Сделайте ягодный кисель. Отложите растворимые смеси для напитков — они абсолютно не подходят! Приготовлено со свежими фруктами. В начале тренировки крахмал желатина успеет «превратиться» в глюкозу, дав необходимый заряд энергии перед тренировкой, а ягоды обогатят организм витаминами и микроэлементами. Кисель — естественная альтернатива тем углеводным гелям, которые так популярны у бегунов.

Выпейте чашку (не более 250 мл) желатина с несолеными крекерами или небольшой ломтик цельнозернового хлеба. Подходящие варианты напитков — клубника, персики, сливы, вишня, абрикосовые желе. Если хотите подсластить, используйте мед, а не сахар.

Безопасен ли бег на голодный желудок для здоровья?

Многих бегунов в первую очередь волнует безопасность таких тренировок. Соблюдение сбалансированной диеты в течение дня и внимание к интенсивности бега могут помочь избежать негативных последствий для здоровья.
Владимир: Для сердечной мышцы без разницы, бегаете ли вы натощак или завтракаете перед тренировкой. Поэтому бегать натощак абсолютно безопасно, если в течение дня придерживаться сбалансированной диеты. Время приема пищи не так важно. Единственное, что следует учитывать, — это интенсивность тренировки. Если вы планируете интенсивную тренировку с интервальным бегом, сначала стоит поесть, особенно если вы новичок. Это поможет избежать скачков уровня глюкозы в крови.

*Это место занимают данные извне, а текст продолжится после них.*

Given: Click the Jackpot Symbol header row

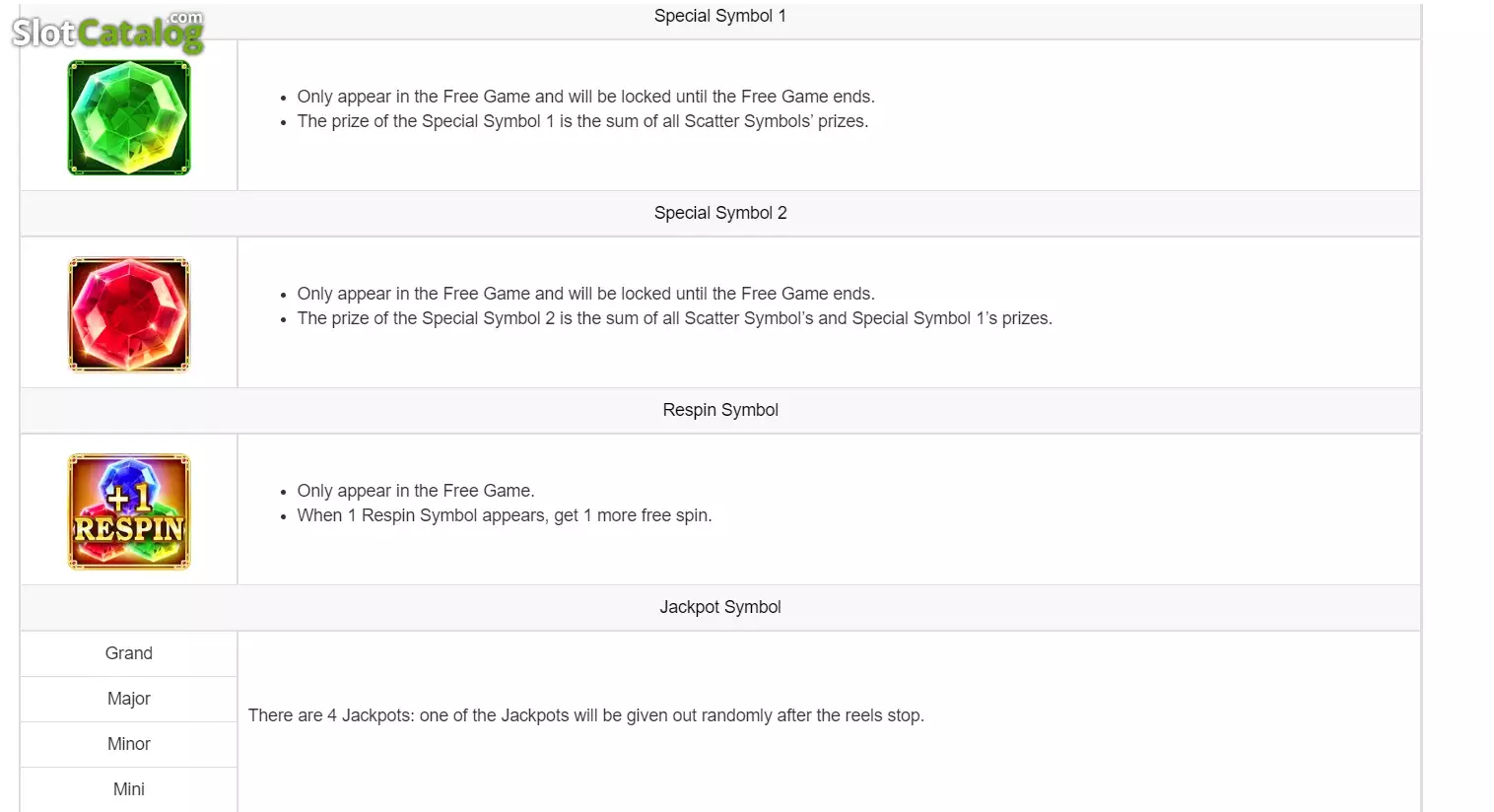Looking at the screenshot, I should 720,607.
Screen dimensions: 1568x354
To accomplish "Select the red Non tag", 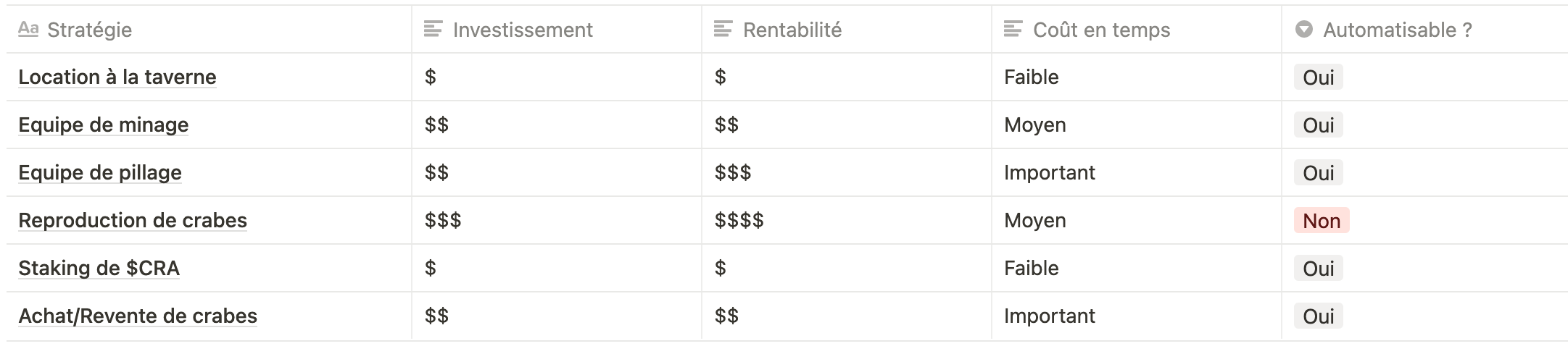I will point(1322,221).
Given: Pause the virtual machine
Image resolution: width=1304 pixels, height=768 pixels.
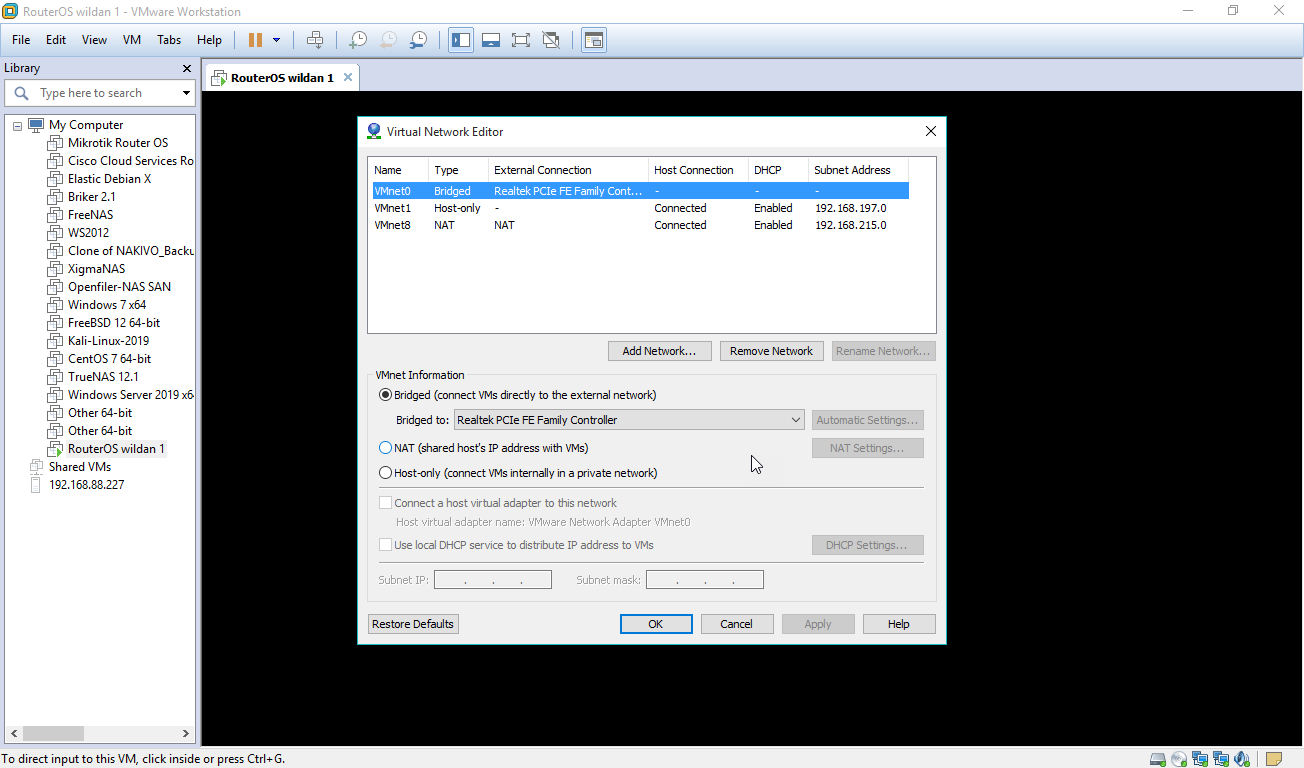Looking at the screenshot, I should [257, 39].
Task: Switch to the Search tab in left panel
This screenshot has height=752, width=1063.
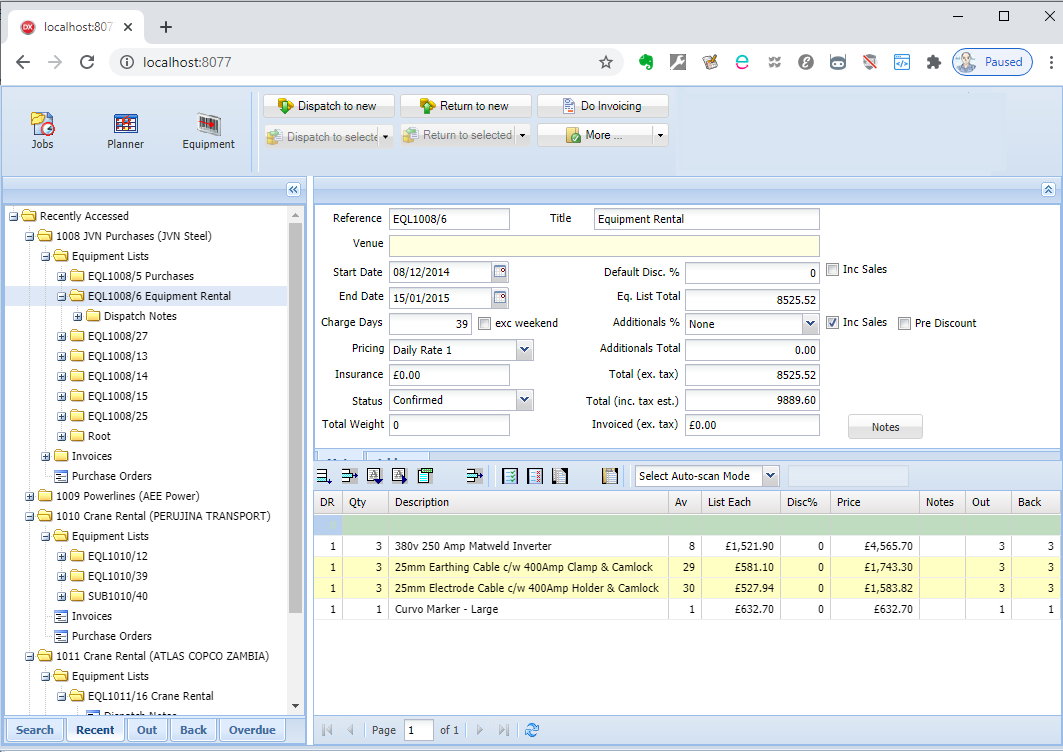Action: pyautogui.click(x=35, y=730)
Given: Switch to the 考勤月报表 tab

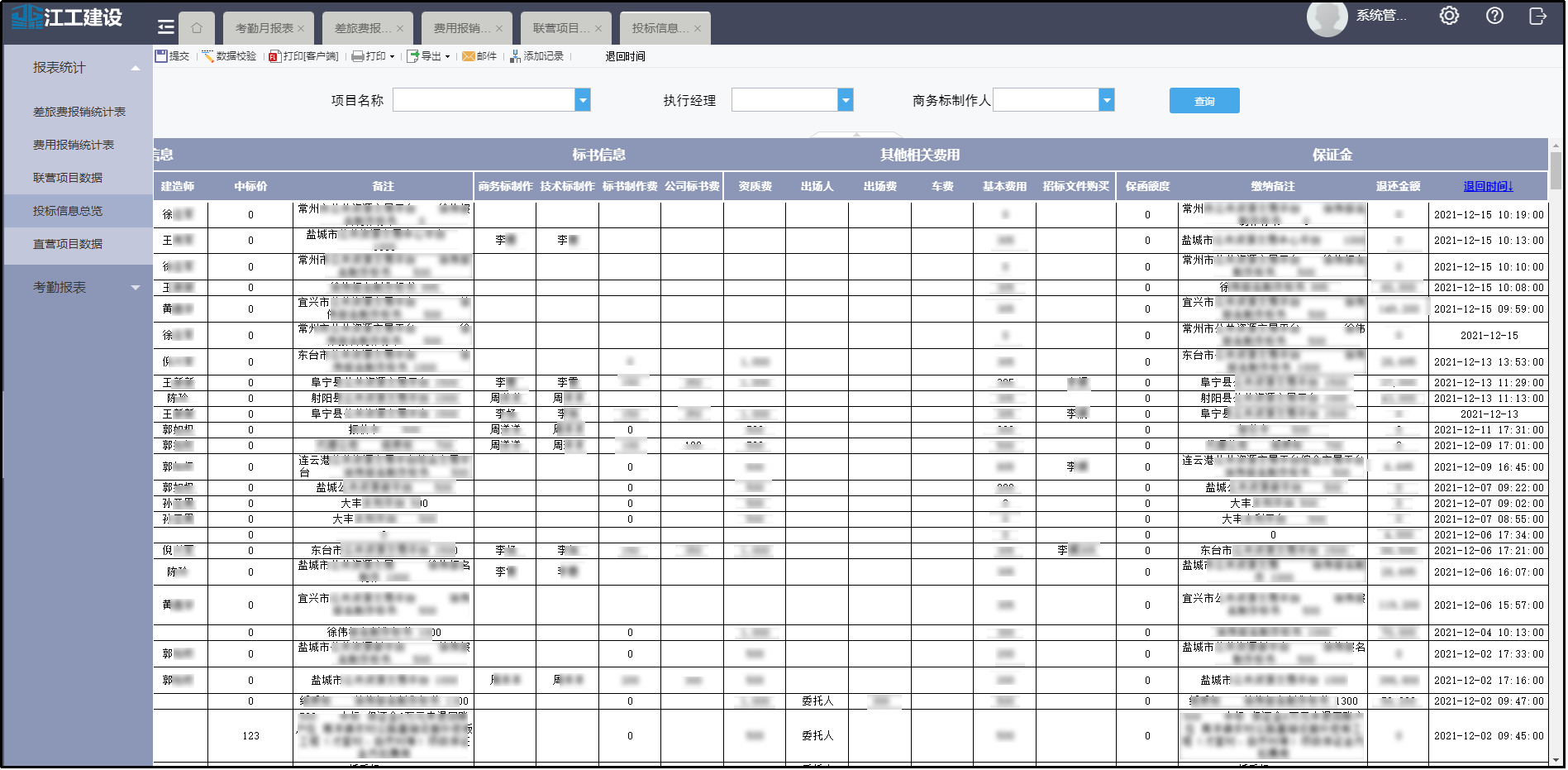Looking at the screenshot, I should coord(264,28).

Что нельзя кушать перед пробежкой?

Некоторые продукты попали в черный список спортсменов. Почему так случилось? Давайте узнаем, что есть перед бегом.

  1. Бобовые содержат вещество, называемое рафинозой. Вызывает вздутие живота и тяжесть в животе;
  2. Овощи, фрукты, богатые клетчаткой (брокколи, яблоки, груши) — также увеличивают газообразование, перистальтику кишечника. Может вызвать диарею;
  3. Продукты, содержащие кофеин — вызывают учащенное сердцебиение;
  4. Белковые продукты (сыр, мясо, творог, яйца) — повышают артериальное давление, затрудняют работу почек, сердца, желудка;
  5. Острая и жирная пища — расходует много энергии на пищеварение;
  6. Молочные продукты — нарушают работу кишечника, плохо усваиваются взрослым человеком.

Составляем рацион питания перед тренировкой или соревнованиями

Продукты с большим количеством углеводов — лучший выбор для соревнований. Они позволяют получать глюкозу, главный источник энергии во время бега. Он попадает в кровоток и позволяет сразу получать необходимую энергию, оставаясь в организме более недели в виде гликогена.

Малая и средняя интенсивность

Что есть перед бегом утром при низкой и средней активности:

  • арахис;
  • бананы;
  • шоколад.

На заметку! Решая, что кушать перед бегом, также можно обратить внимание на небольшое количество сладкого чая с выпечкой.

Высокая интенсивность

Что есть перед бегом высокой интенсивности:

  • картошка;
  • макаронные изделия;
  • гречиха;
  • овсянка с орехами.

Эту же еду нужно есть на ужин, если следующие соревнования начинаются утром.